Obviously, on the thread that this is executed on, the loads for a and b must be done before the if condition is evaluated.
Similarly, the read-modify-write (RMW) operation on c must be done after the condition is evaluated (because it's conditional on that... condition).
What I want to know is, does this code guarantee that the value of c_local is at least as up-to-date as the values of a_local and b_local? If so, how is this possible given the relaxed memory ordering? Is the control dependency together with the RWM operation acting as some sort of acquire fence? (Note that there's not even a corresponding release anywhere.)
If the above holds true, I believe this example should also work (assuming no overflow) -- am I right?

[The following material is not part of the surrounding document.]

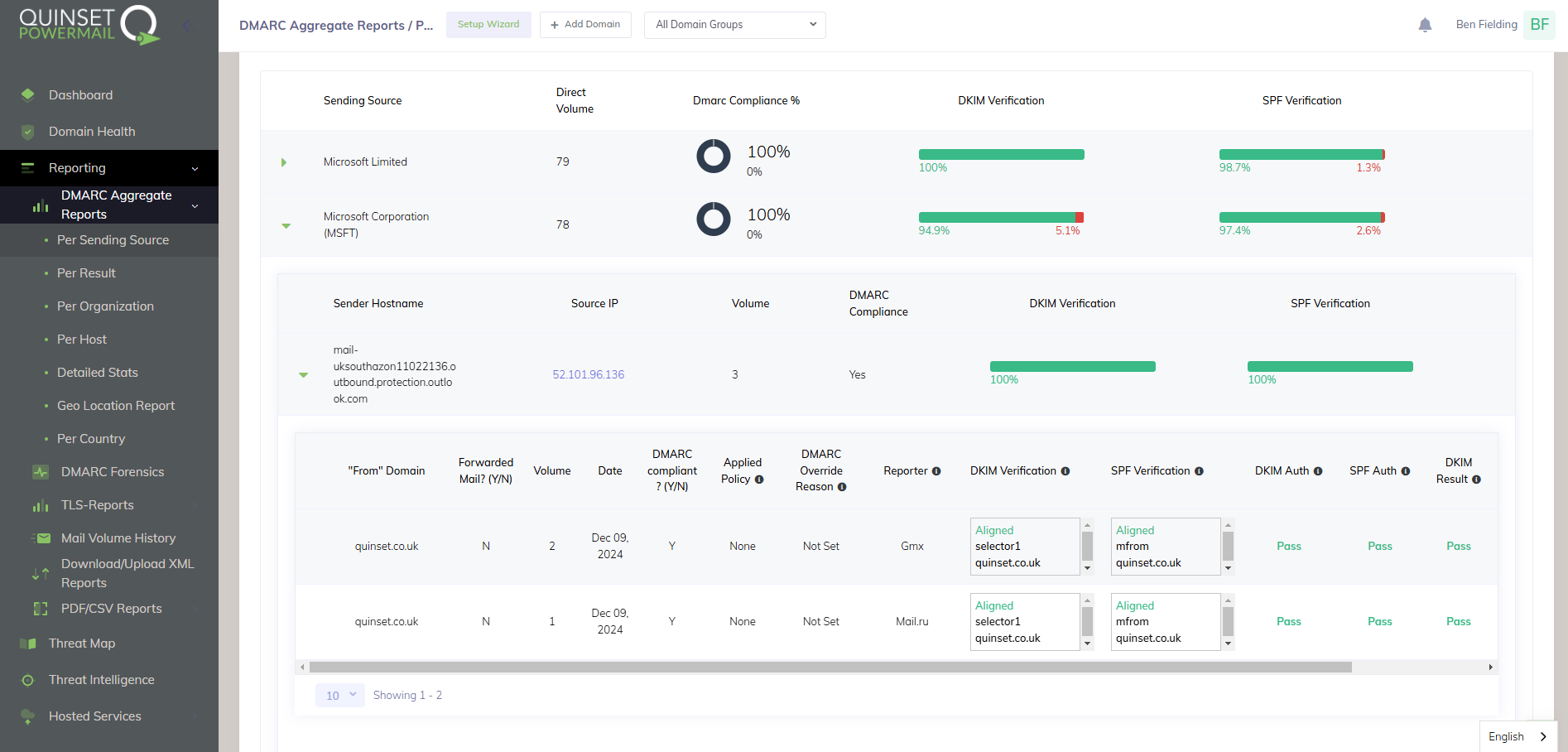Click the Threat Map icon
Image resolution: width=1568 pixels, height=752 pixels.
pyautogui.click(x=28, y=644)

std::atomic<int> a(0), b(0);
// Thread 1
while (true) {
auto a_local = a.fetch_add(1, std::memory_order_relaxed);
if (a_local >= 0) { // Always true at runtime
b.fetch_add(1, std::memory_order_relaxed);
}
}
// Thread 2
auto b_local = b.load(std::memory_order_relaxed);
if (b_local < 777) {
// Note that fetch_add returns the pre-incrementation value
auto a_local = a.fetch_add(1, std::memory_order_relaxed);
assert(b_local <= a_local); // Is this guaranteed?
}
On thread 1, there is a control dependency which I suspect guarantees that a is always incremented before b is incremented (but they each keep being incremented neck-and-neck). On thread 2, there is another control dependency which I suspect guarantees that b is loaded into b_local before a is incremented. I also think that the value returned from fetch_add will be at least as recent as any observed value in b_local, and the assert should therefore hold. But I'm not sure, since this departs significantly from the usual memory-ordering examples, and my understanding of the C++11 memory model is not perfect (I have trouble reasoning about these memory ordering effects with any degree of certainty). Any insights would be appreciated!

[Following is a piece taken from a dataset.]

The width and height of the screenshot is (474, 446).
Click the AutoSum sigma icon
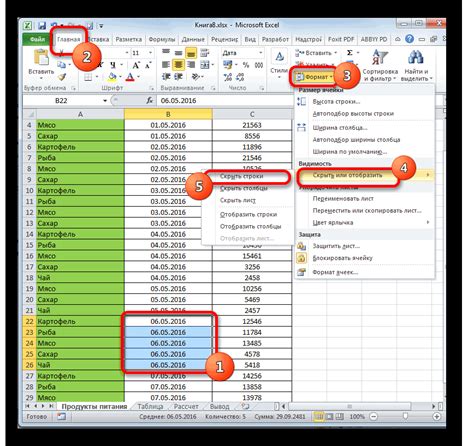(x=350, y=53)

Update: As bames53 has helpfully pointed out in the comments, given a sufficiently smart compiler, it's possible that an if could be optimised out entirely under the right circumstances, in which case the relaxed loads could be reordered to occur after the RMW, causing their values to be more up-to-date than the fetch_add return value (the assert could fire in my second example). However, what if instead of an if, an atomic_signal_fence (not atomic_thread_fence) is inserted? That certainly can't be ignored by the compiler no matter what optimizations are done, but does it ensure that the code behaves as expected? Is the CPU allowed to do any re-ordering in such a case?
The second example then becomes:
std::atomic<int> a(0), b(0);
// Thread 1
while (true) {
auto a_local = a.fetch_add(1, std::memory_order_relaxed);
std::atomic_signal_fence(std::memory_order_acq_rel);
b.fetch_add(1, std::memory_order_relaxed);
}
// Thread 2
auto b_local = b.load(std::memory_order_relaxed);
std::atomic_signal_fence(std::memory_order_acq_rel);
// Note that fetch_add returns the pre-incrementation value
auto a_local = a.fetch_add(1, std::memory_order_relaxed);
assert(b_local <= a_local); // Is this guaranteed?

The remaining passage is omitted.